I did like that, true.
― Alfred, Lord Sotosyn, Tuesday, 8 April 2008 16:56 (sixteen years ago) link
There was an article in the Sunday Times or similar recently denouncing those hatin' on Nigella, because of her struggles as a single mother to make a success of her life. Yes, I know this isn't about Amis, but it kind of is really.
― Ismael Klata, Tuesday, 8 April 2008 16:57 (sixteen years ago) link
this is a great slapdown!
"this article is by michiko kakutani" is not really a cogent criticism. surely you can do better.
― s1ocki, Tuesday, 8 April 2008 16:58 (sixteen years ago) link
wait, this new Amis has fiction and non fiction in the same book?
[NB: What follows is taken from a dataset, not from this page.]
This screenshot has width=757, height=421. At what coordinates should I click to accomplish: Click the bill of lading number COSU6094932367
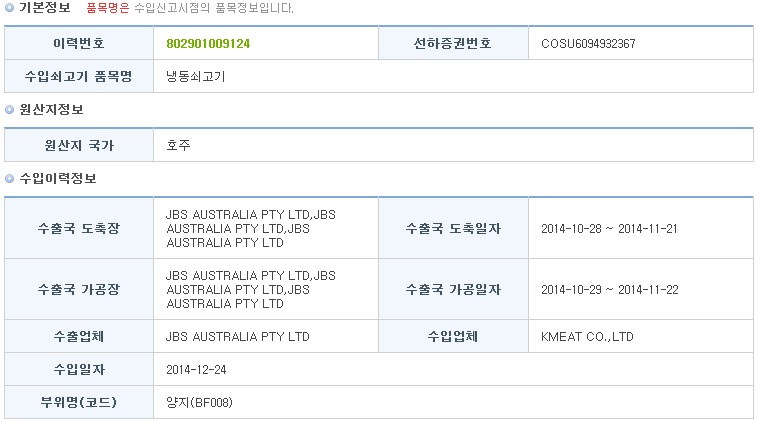pyautogui.click(x=588, y=43)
― Mr. Que, Tuesday, 8 April 2008 17:01 (sixteen years ago) link
9/11 changed everything
― s1ocki, Tuesday, 8 April 2008 17:02 (sixteen years ago) link
I thought "Michiko Katutani" was enough to alert our readers that a first-class pedant reviewed the book. This isn't a badly written essay though.
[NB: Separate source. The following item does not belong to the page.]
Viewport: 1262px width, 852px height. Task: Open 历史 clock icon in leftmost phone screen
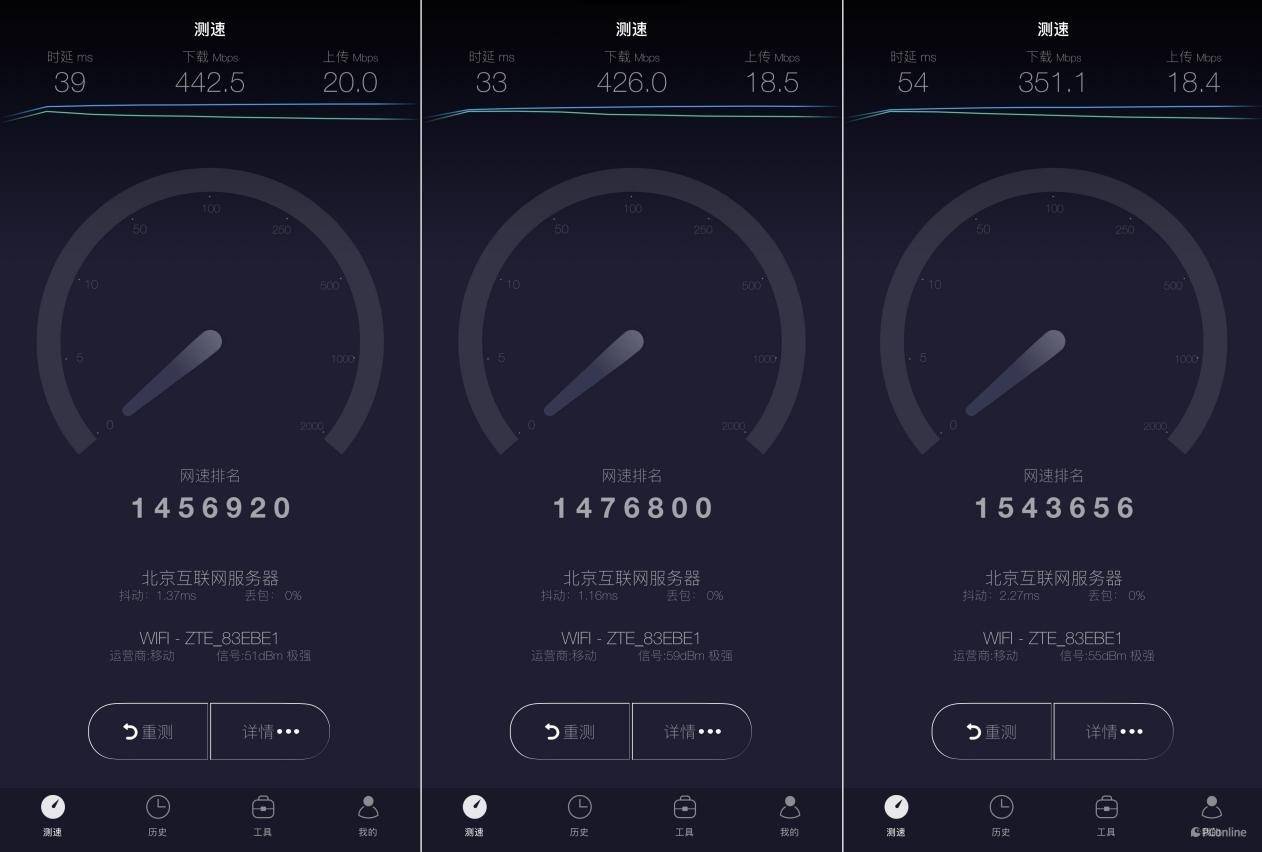[x=158, y=806]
― Alfred, Lord Sotosyn, Tuesday, 8 April 2008 17:10 (sixteen years ago) link
Is Koba the Dread worth reading?
― Alfred, Lord Sotosyn, Wednesday, 9 April 2008 13:14 (sixteen years ago) link
not really unless you're invested in finding out what a pair of choads amis and hitch have become over the last two decades.
― banriquit, Wednesday, 9 April 2008 13:28 (sixteen years ago) link
I think that, as a result of this latest piece of crap from Amis, people will now accept, retrospectively, that "Koba the Dread" was a load of bollocks too
― Tom D., Wednesday, 9 April 2008 13:29 (sixteen years ago) link
Mr. Amis, ever the littérateur, prattles on about the appropriateness of the abbreviation “9/11” and how this formulation makes little sense in Britain, where the habit of noting the day first and the month second would make this “11/9."
oh christ he really is a pub bore.
― banriquit, Wednesday, 9 April 2008 13:33 (sixteen years ago) link
how this formulation makes little sense in Britain
But it's true! When I say 9/11 no-one, but no-one, knows what I'm talking about!
― Raw Patrick, Wednesday, 9 April 2008 13:43 (sixteen years ago) link
Michael Haneke really ought to be paying Amis a residual, since the plot of Funny Games appears virtually unchanged in The Information.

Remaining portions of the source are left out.